::: RECORD LIST :::

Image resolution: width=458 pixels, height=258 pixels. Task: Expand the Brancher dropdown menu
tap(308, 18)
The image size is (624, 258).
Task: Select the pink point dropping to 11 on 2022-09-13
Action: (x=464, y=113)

:::

--- AIM OF THE TASK ---
Reproduce the data above in full, swapping "dropdown menu" for "drop-down list" and leaving everything else unchanged.

--- COMPLETE RESPONSE ---
Image resolution: width=458 pixels, height=258 pixels. Task: Expand the Brancher drop-down list
tap(308, 18)
The image size is (624, 258).
Task: Select the pink point dropping to 11 on 2022-09-13
Action: (x=464, y=113)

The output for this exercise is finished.